C’est simple : ils ont dû revoir toute leur organisation, et tout optimiser. Leurs courses sont toujours livrées : « On ne sort jamais que pour une chose ». Dans leur cuisine, des piluliers sont prêts. Sur les ardoises, les prochains rendez-vous médicaux. Sur le frigo, les protocoles à respecter. Des boîtes de médicaments et de compléments alimentaires dans les placards. Une trousse à pharmacie et un compresseur d’oxygène portable les accompagnent partout.
Ce mode de vie et ce cadre « rigides » sont difficiles à assumer pour un couple qui avait l’habitude de partir en week-end ou à un concert sur un coup de tête.
La solitude
Toute sortie devient compliquée, ils ont perdu leurs amis et leurs familles se sont éloignées.
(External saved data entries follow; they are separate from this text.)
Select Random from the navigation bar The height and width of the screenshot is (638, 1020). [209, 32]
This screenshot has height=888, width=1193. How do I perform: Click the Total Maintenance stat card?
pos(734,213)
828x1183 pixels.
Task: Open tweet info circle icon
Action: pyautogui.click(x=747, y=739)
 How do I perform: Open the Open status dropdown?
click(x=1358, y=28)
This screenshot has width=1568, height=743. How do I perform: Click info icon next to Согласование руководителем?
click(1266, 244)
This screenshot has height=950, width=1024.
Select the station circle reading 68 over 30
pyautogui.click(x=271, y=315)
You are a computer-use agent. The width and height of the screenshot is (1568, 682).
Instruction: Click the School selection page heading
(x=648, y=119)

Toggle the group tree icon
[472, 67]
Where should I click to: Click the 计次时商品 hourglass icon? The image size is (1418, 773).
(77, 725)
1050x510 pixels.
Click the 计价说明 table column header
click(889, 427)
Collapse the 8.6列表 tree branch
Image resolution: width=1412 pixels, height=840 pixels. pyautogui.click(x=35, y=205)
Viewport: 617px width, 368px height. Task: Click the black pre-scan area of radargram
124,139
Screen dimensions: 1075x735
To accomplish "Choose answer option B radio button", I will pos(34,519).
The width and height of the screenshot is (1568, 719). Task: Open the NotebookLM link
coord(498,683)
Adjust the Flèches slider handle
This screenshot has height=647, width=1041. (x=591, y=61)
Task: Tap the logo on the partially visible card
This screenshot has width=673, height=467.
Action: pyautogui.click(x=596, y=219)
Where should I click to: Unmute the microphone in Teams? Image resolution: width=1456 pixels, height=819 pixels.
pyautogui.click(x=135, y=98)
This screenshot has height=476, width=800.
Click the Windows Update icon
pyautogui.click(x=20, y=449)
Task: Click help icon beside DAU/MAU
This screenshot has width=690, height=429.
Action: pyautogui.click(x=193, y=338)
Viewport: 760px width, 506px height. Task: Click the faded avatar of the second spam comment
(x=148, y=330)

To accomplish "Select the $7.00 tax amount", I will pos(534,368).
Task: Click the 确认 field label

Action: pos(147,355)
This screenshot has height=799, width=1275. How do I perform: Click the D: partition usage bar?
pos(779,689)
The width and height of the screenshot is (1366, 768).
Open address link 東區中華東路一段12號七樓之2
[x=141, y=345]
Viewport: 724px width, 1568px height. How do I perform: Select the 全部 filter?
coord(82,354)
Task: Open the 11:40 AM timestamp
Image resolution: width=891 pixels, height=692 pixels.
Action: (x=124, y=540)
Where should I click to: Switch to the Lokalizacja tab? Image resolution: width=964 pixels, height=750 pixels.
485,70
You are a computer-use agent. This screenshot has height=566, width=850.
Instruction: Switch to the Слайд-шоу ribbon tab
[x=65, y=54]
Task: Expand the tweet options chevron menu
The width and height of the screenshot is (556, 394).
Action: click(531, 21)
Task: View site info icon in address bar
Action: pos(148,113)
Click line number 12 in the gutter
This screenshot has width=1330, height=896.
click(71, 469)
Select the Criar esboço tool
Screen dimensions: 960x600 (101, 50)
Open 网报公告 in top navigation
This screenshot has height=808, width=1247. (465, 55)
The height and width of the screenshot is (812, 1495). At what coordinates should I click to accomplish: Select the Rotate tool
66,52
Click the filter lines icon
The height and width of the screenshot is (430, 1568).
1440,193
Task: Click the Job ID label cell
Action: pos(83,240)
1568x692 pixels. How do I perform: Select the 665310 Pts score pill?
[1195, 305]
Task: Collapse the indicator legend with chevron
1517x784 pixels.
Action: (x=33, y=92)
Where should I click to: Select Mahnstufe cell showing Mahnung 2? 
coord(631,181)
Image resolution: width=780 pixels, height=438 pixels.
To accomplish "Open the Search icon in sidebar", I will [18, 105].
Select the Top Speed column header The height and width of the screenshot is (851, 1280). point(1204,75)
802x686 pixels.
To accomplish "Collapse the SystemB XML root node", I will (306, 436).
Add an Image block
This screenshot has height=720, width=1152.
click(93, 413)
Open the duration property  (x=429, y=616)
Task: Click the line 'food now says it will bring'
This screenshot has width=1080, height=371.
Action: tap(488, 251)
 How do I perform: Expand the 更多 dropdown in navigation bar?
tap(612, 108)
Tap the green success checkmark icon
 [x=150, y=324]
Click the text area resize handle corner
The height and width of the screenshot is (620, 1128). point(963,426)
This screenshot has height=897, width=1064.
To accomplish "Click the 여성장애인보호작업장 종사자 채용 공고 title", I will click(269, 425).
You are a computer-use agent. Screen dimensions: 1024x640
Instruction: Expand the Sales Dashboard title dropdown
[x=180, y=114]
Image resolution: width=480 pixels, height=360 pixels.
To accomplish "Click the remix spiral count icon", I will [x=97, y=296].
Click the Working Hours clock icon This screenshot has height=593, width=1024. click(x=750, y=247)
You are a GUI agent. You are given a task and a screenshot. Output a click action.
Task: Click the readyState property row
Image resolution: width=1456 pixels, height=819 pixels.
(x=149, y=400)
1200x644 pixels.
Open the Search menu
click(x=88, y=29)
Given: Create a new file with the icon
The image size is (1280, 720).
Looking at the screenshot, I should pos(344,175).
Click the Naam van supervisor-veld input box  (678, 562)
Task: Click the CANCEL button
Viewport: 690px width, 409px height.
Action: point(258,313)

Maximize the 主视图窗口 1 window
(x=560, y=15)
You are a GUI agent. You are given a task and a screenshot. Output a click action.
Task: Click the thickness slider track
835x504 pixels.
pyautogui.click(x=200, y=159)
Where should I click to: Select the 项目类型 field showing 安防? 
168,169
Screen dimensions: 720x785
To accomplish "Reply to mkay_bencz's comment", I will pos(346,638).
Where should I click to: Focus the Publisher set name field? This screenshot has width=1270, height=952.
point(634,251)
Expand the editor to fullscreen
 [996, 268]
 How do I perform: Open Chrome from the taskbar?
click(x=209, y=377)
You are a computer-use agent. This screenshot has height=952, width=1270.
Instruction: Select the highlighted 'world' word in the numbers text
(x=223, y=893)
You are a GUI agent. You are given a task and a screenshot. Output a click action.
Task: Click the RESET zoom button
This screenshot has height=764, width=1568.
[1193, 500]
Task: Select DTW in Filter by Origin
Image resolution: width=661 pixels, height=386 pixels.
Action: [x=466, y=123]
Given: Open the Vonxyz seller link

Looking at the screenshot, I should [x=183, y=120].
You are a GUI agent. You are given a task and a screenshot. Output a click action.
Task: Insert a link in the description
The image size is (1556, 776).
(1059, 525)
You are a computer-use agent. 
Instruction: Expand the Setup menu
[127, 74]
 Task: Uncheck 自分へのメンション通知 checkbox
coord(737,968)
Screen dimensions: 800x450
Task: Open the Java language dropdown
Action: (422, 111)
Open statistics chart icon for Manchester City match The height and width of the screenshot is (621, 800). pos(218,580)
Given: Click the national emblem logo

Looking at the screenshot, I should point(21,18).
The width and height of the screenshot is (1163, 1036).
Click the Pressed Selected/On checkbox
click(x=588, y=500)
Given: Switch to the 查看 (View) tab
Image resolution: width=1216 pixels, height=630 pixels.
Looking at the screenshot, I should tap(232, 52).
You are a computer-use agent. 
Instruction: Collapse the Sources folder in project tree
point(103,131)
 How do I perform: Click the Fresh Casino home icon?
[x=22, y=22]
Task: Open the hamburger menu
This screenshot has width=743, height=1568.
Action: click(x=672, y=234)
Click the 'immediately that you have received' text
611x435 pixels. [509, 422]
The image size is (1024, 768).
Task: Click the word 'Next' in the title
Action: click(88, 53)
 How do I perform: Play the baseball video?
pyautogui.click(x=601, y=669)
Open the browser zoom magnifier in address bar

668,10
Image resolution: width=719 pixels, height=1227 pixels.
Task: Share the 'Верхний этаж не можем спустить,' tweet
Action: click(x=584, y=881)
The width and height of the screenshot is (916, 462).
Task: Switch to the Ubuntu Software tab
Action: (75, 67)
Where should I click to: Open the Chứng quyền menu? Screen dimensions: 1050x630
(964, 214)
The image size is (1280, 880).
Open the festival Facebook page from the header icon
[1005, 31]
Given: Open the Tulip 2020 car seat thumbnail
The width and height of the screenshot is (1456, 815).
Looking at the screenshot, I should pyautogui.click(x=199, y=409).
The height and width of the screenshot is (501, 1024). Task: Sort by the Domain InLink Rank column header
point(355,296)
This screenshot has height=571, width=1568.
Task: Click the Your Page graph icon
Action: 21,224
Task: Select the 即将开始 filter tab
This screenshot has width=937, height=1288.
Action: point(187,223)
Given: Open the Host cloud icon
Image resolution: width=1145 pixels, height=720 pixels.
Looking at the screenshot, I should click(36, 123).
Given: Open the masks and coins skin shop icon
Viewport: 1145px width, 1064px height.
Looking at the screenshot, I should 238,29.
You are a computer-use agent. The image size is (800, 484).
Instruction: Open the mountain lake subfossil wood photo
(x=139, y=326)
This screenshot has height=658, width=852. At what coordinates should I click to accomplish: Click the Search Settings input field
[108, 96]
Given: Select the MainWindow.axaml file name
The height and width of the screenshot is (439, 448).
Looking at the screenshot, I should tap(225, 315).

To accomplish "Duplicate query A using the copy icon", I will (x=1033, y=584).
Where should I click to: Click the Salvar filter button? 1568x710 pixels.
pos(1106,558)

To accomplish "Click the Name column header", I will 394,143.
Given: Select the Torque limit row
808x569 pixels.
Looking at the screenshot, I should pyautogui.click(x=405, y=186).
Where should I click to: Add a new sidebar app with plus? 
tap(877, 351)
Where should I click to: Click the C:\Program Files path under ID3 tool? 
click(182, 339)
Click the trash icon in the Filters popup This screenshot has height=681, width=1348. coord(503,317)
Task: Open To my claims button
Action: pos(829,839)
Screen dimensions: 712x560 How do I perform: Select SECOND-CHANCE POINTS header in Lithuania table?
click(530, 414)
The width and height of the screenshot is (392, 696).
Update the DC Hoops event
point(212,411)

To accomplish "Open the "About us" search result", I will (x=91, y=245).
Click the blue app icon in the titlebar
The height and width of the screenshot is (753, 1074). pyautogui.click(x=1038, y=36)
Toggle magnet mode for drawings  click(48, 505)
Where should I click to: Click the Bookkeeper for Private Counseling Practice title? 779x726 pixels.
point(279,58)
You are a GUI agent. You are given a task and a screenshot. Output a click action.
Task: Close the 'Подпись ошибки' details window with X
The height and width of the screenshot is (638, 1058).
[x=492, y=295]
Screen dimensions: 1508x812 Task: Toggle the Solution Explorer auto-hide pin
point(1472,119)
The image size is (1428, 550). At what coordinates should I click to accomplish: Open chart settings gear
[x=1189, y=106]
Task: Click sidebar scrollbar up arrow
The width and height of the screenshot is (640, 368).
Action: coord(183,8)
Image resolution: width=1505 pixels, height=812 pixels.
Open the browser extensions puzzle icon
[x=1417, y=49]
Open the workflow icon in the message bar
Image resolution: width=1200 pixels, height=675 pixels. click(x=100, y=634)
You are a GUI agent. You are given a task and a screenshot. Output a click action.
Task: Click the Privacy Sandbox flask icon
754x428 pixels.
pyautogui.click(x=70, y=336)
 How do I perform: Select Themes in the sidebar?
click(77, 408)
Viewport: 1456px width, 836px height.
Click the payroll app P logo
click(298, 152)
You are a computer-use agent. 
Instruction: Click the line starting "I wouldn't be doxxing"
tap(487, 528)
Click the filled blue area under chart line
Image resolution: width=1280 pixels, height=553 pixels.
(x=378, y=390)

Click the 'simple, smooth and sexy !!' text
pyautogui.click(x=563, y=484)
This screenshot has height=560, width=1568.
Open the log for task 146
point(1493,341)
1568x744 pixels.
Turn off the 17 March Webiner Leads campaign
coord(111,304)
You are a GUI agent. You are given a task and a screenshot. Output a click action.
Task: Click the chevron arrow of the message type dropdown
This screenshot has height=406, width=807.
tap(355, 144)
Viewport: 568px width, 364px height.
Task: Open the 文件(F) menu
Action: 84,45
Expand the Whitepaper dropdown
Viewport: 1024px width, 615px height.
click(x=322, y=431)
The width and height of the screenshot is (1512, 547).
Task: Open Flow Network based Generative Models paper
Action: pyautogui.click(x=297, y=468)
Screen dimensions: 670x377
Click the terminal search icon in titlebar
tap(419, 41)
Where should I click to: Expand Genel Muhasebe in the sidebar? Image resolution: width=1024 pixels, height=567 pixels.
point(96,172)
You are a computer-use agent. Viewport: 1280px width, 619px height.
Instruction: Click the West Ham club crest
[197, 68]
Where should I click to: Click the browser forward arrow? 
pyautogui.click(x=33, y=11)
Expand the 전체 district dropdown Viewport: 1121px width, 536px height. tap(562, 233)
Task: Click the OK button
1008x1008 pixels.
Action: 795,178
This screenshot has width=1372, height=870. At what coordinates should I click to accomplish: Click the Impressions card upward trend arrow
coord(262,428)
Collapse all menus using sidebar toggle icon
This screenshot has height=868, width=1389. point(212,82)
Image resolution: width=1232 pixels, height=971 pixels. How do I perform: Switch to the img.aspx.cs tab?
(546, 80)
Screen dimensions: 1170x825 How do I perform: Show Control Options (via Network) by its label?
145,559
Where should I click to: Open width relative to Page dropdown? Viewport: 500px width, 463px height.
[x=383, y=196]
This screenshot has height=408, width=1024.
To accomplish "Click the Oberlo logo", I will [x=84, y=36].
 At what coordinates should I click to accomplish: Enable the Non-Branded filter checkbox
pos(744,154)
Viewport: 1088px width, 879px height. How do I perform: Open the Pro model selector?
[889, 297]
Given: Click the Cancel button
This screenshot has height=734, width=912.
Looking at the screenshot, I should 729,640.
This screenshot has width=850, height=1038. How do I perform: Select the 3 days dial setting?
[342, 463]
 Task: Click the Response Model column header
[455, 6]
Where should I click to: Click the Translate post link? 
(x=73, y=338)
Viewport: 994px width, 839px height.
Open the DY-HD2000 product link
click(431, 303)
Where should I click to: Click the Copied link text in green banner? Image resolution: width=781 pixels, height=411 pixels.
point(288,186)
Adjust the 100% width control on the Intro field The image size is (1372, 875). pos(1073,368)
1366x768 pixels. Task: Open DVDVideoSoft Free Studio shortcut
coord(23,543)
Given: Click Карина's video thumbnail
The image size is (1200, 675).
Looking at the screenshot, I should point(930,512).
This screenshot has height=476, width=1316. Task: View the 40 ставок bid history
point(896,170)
Surtout qu’au début le couple n’ose pas se plaindre. « Ils pensaient que tout allait bien sauf quand on était invités à aller les voir, ils ne comprenaient pas », se souvient Sandra. Jusqu’à il y a environ six mois quand le ton monte, mais permet de crever l’abcès. Depuis, ils se sentent soutenus.
Le reste de la population est moins à l’écoute. « Il y a une volonté de passer à autre chose, d’oublier le Covid et de prendre une revanche. Mais nous, on ne peut pas, on vit avec. On est les laissés-pour-compte, les relous de service », estime David. Pourtant, on estime que deux millions de personnes présentaient une affection de Covid long fin 2022.
Et le regard des autres est pesant. David a souvent besoin d’une canne pour se déplacer et voit la différence flagrante de traitement. « On fait attention à moi, on me laisse passer. Quand je ne l’ai pas c’est autre chose ». D’ailleurs, Sandra doit souvent se justifier : « C’est cruel, le handicap invisible. »
Pou se soutenir, ils ont trouvé des renseignements, des conseils et une communauté via les réseaux sociaux et quelques associations. Depuis qu’il a décidé de parler, David Meurice reçoit de nombreux messages et appels d’autres personnes qui souffrent de Covid long et l’encouragent à faire connaître cette maladie.